The statue’s statement, the writer says, represents the kind of loyalty that does not admit wrong. Yet the writer’s own absolute self-righteousness is far more dictatorial.

Ah, I think I understand. The statue gives the writer the opening to list some of the things that are wrong with America. But the statue is innocent; it is just serving as the writer’s excuse to vent. The writer is little different than spokespersons representing other dictatorial political philosophies around the world, left and right.

Come to think of it, the writer reminds me of certain speakers and writers in my youth who claimed to be the true American patriots. It turned out that many were actually members of the American Communist Party.

Ray Coen

‘Steadfast’ Revisited

In a nation of great opportunity and promise founded on principles of individual freedoms and the right to associate for religious and other purposes, one would hope that we could join in rejoicing in steadfast support of this country which has given us, our parents, grandparents, children and grandchildren so much.

Steadfast is hardly a controversial term, meaning, severally, “loyal, faithful, committed, devoted, dedicated, dependable, reliable, steady, true, constant, staunch, solid, trusty.” Of course no one will agree with everything the United States does, whether the administration is Democratic or Republican, liberal or conservative, but that does not mean we won’t still support the country as whole, salute its flag and sing its anthem. In fact, we may be steadfast in our effort to make it a greater and better country acting on our disagreements with its policy because we love it and owe it so much.

Unfortunately, we live in most polarizing times when, for reasons not well articulated, or even understood, the attitude is too often if you disagree with me on one issue you disagree with me and oppose me completely, and in your disagreement you are simply wrong. But democracy is a system of checks and balances, compromise and progress though testing our ideas and our ideals in the tumult of change.

A nation of immigrants in a world of billions of people, oppressive governments, domestic terror and violence, including suicide bombings aimed at marketplaces, funerals and office towers, will not be of one opinion on all of its major issues, or even on what those major issues should be. But we can be steadfast in supporting the system, which has led the world in so many fields and endeavors, saving it from conquest by vicious regimes in two world wars, and innovating beyond any reasonable expectation of one nation.
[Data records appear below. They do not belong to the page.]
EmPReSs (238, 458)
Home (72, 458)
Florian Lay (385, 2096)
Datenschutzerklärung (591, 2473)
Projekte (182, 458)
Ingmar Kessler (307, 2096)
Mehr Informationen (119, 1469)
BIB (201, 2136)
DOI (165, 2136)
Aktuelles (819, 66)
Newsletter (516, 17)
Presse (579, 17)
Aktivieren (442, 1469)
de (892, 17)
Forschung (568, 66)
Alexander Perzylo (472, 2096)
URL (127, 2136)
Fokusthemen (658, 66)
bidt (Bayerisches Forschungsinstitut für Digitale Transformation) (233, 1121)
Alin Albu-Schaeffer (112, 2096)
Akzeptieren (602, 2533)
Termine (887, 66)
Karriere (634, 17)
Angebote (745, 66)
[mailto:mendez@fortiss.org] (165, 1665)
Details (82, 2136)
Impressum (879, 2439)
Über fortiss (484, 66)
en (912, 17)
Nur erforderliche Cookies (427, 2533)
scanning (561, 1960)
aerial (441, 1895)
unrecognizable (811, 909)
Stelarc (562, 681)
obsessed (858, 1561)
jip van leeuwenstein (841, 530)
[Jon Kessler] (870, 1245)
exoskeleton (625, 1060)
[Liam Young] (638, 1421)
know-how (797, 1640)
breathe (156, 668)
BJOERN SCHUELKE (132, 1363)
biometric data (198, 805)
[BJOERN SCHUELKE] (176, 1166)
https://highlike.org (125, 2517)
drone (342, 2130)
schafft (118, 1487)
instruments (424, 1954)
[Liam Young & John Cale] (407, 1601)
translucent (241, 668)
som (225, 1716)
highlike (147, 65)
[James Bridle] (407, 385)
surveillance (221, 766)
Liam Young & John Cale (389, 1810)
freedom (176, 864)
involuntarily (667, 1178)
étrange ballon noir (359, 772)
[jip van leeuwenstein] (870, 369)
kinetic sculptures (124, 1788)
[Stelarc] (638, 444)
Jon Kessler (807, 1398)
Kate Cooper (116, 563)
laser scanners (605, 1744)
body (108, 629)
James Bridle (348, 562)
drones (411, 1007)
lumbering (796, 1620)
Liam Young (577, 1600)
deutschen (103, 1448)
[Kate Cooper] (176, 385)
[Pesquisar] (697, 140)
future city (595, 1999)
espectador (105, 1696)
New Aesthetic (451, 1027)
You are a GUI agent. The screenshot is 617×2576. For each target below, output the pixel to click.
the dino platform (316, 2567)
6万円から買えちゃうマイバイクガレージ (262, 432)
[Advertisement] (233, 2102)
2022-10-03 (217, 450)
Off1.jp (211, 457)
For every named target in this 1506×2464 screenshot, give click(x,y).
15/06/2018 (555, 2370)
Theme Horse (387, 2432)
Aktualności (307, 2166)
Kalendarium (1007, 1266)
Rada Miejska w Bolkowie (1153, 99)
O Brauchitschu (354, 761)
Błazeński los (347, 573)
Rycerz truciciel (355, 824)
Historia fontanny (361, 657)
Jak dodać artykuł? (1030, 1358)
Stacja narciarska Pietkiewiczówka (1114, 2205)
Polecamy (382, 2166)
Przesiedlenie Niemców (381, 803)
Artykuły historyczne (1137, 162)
When the writer of the guest editorial in the Oct. 18 edition of the Palisadian-Post finds “Steadfast” so repulsive just because they find some policies of the current administration problematic they reflect the unbending, “I am right you are wrong,” agree with me or you are the enemy, mentality that eats away at our ability to move forward.

We do not need to agree on every issue, and we all know that we will not agree on every issue, but we can agree that this country deserves our steadfast support while we endeavor to make it better and to find common ground with our fellow Americans, if not also with other nations.

And “Steadfast” is a further reminder that given the history of conquest, colonization, national expansion, and pursuit of freedom and opportunity on this planet, this country has been a source of enlightenment as a melting pot dedicated to that freedom and opportunity.

We also need to recognize that in an ever-more populous, and even vicious, world, one person’s freedom is another person’s bondage, and we need to find middle ground. “Steadfast” is a reminder that this nation has much more to accomplish and that it is a source of leadership for opportunity and for justice here and abroad, and indeed much of he world seeks to join us here. How many of them we can and will accommodate is another question. But if we are not steadfast in our support of this nation, there is no guarantee it will be here for our descendants.